ASSIGNMENT:
Each line of the data that includes "agent" must be copied.

Records drawn from a dataset:
□ □ □ □ □

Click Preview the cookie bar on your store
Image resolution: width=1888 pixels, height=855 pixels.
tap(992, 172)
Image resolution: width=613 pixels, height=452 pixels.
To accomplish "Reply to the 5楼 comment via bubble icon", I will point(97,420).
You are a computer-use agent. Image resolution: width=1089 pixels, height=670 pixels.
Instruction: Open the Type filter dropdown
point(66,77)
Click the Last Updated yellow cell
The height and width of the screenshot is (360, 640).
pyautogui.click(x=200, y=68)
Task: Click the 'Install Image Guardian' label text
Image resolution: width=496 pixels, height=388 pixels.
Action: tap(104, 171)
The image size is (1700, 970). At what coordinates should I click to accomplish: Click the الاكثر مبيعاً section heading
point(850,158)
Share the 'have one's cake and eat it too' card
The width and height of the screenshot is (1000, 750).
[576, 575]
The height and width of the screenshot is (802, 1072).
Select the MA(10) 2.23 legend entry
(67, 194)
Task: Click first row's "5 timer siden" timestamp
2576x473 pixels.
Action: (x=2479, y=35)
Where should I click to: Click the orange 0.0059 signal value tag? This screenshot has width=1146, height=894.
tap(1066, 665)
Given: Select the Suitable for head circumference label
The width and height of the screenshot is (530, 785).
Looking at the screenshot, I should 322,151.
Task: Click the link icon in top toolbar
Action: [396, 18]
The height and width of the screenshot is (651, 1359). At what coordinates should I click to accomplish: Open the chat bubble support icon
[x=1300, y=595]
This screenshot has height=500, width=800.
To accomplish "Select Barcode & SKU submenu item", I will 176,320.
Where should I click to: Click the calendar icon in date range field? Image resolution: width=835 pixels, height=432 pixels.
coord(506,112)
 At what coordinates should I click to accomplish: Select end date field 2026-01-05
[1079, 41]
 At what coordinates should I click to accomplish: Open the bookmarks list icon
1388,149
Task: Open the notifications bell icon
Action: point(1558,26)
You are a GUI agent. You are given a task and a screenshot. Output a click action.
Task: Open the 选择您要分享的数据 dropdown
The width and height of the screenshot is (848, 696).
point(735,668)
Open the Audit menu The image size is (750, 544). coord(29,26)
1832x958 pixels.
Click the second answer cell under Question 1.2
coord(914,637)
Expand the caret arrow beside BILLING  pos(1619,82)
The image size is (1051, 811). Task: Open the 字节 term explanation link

□ □ □ □ □

EXERCISE SOLUTION:
You are a computer-use agent. Image resolution: width=1089 pixels, height=670 pixels.
You are a GUI agent. You are given a task and a screenshot. Output a click action.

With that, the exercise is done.